As I wrote in my field report we hit a few crashing bugs after upgrading to 5.0.15. With 5.0.16 and after rewriting some queries things have almost stabilized now and we enjoy a great product.
However there still remains one nasty crashing bug I couldn't yet add to the bugs database as it's not fully repeatable: We run a MediaWiki (1.4.4 default install) for some documentation on our intranet. The following simple query from MediaWiki to determine a user id from a user name on login sometimes crashes the server:
/* User::idFromName */ SELECT user_id FROM `user` WHERE user_name='username' LIMIT 1
We only have a few logins per day, but the query still crashes probably around 3 times a week. Thats the output from SHOW CREATE TABLE:
CREATE TABLE `user` ( `user_id` int(5) unsigned NOT NULL auto_increment, `user_name` varchar(255) character set latin1 collate latin1_bin NOT NULL default '', `user_real_name` varchar(255) character set latin1 collate latin1_bin NOT NULL default '', `user_password` tinyblob NOT NULL, `user_newpassword` tinyblob NOT NULL, `user_email` tinytext NOT NULL, `user_options` blob NOT NULL, `user_touched` varchar(14) character set latin1 collate latin1_bin NOT NULL default '', `user_token` varchar(32) character set latin1 collate latin1_bin NOT NULL default '', PRIMARY KEY (`user_id`), KEY `user_name` (`user_name`(10)) ) ENGINE=MyISAM DEFAULT CHARSET=latin1
A table check returns no problems, the table contains only 5 rows (internal users only).

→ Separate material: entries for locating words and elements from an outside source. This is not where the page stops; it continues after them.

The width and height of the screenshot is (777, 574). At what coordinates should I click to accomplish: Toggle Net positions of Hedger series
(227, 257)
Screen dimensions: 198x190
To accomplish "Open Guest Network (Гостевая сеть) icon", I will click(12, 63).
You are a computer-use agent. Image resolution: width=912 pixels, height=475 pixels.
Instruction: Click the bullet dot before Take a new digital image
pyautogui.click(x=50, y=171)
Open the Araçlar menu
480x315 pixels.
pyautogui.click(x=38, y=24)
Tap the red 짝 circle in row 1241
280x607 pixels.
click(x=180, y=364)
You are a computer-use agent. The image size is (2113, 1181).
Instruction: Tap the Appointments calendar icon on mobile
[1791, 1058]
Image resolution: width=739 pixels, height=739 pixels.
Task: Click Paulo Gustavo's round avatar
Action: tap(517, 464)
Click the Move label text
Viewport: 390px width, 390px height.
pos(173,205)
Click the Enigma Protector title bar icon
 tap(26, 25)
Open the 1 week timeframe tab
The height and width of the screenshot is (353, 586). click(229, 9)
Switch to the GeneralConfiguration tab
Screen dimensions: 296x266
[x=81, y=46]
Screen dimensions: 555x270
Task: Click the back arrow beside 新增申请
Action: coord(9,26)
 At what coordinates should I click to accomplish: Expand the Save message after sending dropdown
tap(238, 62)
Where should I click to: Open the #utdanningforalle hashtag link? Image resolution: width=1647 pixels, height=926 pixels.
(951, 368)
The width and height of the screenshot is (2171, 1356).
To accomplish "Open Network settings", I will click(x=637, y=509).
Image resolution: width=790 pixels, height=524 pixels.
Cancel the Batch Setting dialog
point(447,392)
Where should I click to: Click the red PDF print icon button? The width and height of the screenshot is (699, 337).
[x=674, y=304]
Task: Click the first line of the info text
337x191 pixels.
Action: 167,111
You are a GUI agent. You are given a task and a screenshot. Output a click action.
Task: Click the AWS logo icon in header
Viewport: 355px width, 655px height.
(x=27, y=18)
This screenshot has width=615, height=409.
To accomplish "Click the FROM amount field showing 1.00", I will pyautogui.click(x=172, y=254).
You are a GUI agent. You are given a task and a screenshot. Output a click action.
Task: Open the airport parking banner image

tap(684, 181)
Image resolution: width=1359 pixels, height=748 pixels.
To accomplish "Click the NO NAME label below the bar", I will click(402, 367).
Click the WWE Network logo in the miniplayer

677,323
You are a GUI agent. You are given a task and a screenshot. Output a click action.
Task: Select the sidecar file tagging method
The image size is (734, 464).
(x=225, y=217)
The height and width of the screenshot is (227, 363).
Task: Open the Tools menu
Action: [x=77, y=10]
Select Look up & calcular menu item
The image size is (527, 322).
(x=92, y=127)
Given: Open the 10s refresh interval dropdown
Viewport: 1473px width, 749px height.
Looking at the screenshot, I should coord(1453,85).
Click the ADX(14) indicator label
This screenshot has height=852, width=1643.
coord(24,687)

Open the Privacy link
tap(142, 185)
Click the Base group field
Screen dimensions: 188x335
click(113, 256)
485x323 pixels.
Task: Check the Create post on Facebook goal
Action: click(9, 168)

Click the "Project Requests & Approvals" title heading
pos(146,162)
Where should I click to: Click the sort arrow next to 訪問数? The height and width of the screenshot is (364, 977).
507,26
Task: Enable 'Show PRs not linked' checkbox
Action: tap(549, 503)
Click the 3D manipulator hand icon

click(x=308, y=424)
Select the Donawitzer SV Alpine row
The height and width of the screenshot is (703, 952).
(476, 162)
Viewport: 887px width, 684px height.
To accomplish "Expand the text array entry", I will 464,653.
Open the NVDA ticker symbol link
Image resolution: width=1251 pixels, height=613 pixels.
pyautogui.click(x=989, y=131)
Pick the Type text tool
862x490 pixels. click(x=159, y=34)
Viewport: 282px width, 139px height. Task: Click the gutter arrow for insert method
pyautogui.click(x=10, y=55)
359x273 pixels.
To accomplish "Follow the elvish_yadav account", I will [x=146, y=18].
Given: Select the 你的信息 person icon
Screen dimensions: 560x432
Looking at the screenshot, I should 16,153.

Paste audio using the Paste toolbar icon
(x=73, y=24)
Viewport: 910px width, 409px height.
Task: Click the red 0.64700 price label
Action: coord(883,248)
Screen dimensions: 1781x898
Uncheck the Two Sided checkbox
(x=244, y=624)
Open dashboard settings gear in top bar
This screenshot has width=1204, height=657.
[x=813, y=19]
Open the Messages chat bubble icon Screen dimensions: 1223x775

That's the crash info with a resolved stack trace from MySQL 5.0.16-standard-log-i686-glibc23 running on Linux 2.4.21 (SuSE Professional):
mysqld got signal 11; ... key_buffer_size=536870912 read_buffer_size=2093056 max_used_connections=64 max_connections=300 threads_connected=11 It is possible that mysqld could use up to key_buffer_size + (read_buffer_size + sort_buffer_size)*max_connections = 1751885 K bytes of memory Hope that's ok; if not, decrease some variables in the equation. thd=0x665ac628 Attempting backtrace. You can use the following information to find out where mysqld died. If you see no messages after this, something went terribly wrong... Cannot determine thread, fp=0x661f2768, backtrace may not be correct. Stack range sanity check OK, backtrace follows: 0x8150650 handle_segfault + 356 0x4003b96c _end + 934239804 0x814155d _ZNK12Field_string4typeEv + 13 0x81e4d6c _Z11get_mm_leafP13st_qsel_paramP4ItemP5FieldP11st_key_partN9Item_func8FunctypeES2_ + 916 0x81e2fde _Z12get_mm_partsP13st_qsel_paramP4ItemP5FieldN9Item_func8FunctypeES2_11Item_result + 286 0x81e14b3 _Z11get_mm_treeP13st_qsel_paramP4Item + 1339 0x81db127 _ZN10SQL_SELECT17test_quick_selectEP3THD6BitmapILj64EEyyb + 1283 0x81a107f _Z22get_quick_record_countP3THDP10SQL_SELECTP8st_tablePK6BitmapILj64EEy + 59 0x8198546 _Z20make_join_statisticsP4JOINP13st_table_listP4ItemP16st_dynamic_array + 2550 0x818f75a _ZN4JOIN8optimizeEv + 750 0x8192946 _Z12mysql_selectP3THDPPP4ItemP13st_table_listjR4ListIS1_ES2_jP8st_orderSB_S2_SB_mP13select_resultP18st_select_lex_unitP13st_sel + 130 0x818ebd2 _Z13handle_selectP3THDP6st_lexP13select_resultm + 234 0x8164175 _Z21mysql_execute_commandP3THD + 601 0x816ae7a _Z11mysql_parseP3THDPcj + 306 0x8162aa2 _Z16dispatch_command19enum_server_commandP3THDPcj + 1178 0x81625cd _Z10do_commandP3THD + 129 0x8161aad handle_one_connection + 569 0x40035f60 _end + 934216752 0x401cb327 _end + 935876599 New value of fp=(nil) failed sanity check, terminating stack trace! ... Trying to get some variables. Some pointers may be invalid and cause the dump to abort... thd->query at 0x8cf51f0 = /* User::idFromName */ SELECT user_id FROM `user` WHERE user_name='Bastienne' LIMIT 1 thd->thread_id=178439 The manual page at http://www.mysql.com/doc/en/Crashing.html contains information that should help you find out what is causing the crash. Number of processes running now: 0
Maybe somebody familiar with MySQL's internals can determine from the stack trace what's going on here and at least point me into the right direction. Or somebody else also runs a MediaWiki and experiences something similar. I'd be very happy to finally make a repeatable test case out of this! Thanks in advance!